Akreditifli ödemelerde ithalatçı firmalar, ihracatçının talebine istinaden ihracatçıya sevkiyatın yapılmasından önce akreditif tutarının tamamını veya bir miktarını peşin ödeme yapmak isteyebilirler. Böylece ihracatçı, malın üretimi ile ilgili ön finansman desteğini akreditif yolu ile sağlamış olur. Akreditiflerde peşin ödemeye ilişkin hususların hemen göze çarpması açısından akreditif metni daktilo ile yazılırken, peşin ödemeye ilişkin maddeler kırmızı renkte yazılır, altı çizilir. Bu şartı taşıyan akreditifler Red Clause Akreditifler olarak adlandırılır. İthalatçı firma tür akreditiflerde ihracatçıdan, akreditifi açan banka veya ithalatçı lehine, kısmi peşin ödenen kısım için teminat mektubu vermesi istenebilir.


RED CLAUSE AKREDİTİF

Akreditiflerde peşin ödemeye ilişkin hususların hemen göze çarpması açısından akreditif metni daktilo ile yazılırken, peşin ödemeye ilişkin maddeler kırmızı renkte yazılır, altı çizilir. Bu şartı taşıyan akreditifler Red Clause Akreditif olarak adlandırılır.

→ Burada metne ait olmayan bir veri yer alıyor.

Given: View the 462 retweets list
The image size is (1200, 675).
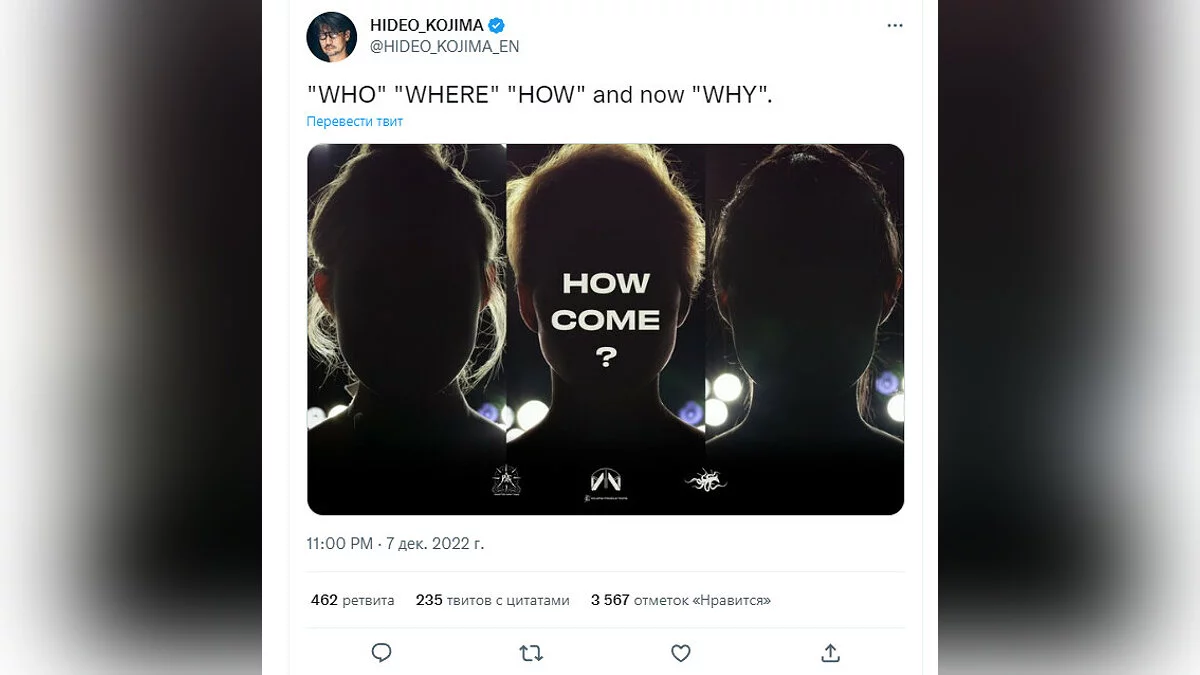Looking at the screenshot, I should pos(352,600).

Red Clause akredtiflerle ilgili olarak ithalatçı firma veya onu temsilen akreditifin bir tarafı durumunda olan ithalatçının bankası, peşin ödenen kısma ilişkin ihracatçı firmadan;

  • Basit bir makbuz veya imzalı alındı,
  • Garanti mektubu,
  • Herhangi bir teminat

talep etmesi uygulamada görülen bir husustur.

RED CLAUSE AKREDİTİFİN RENGİ SOLDU

 Red Clause Akreditif teknolojik gelişmelerle birlikte değişime uğradı. Şimdiki SWIFT tekniğinde kullanılan haberleşme sisteminde bazı ifadeleri kırmızı ile yazmak söz konusu olmadığından dolayı Red Clause Akreditif yerini aynı işlevi bugünkü SWIFT tekniği ile işlem gören;

                                    Down Payment Letter of Credit

ödeme şekline bırakmıştır. Kısmi peşin ödemeli akreditif anlamındadır. Tıpkı teee eskilerde kalan red clause akreditif özelliği gibi.

Anlayacağınız bugünün teknolojisi bildiğimiz red clause letter of credit’in rengini soldurdu. Tüm renkler siyaha büründü.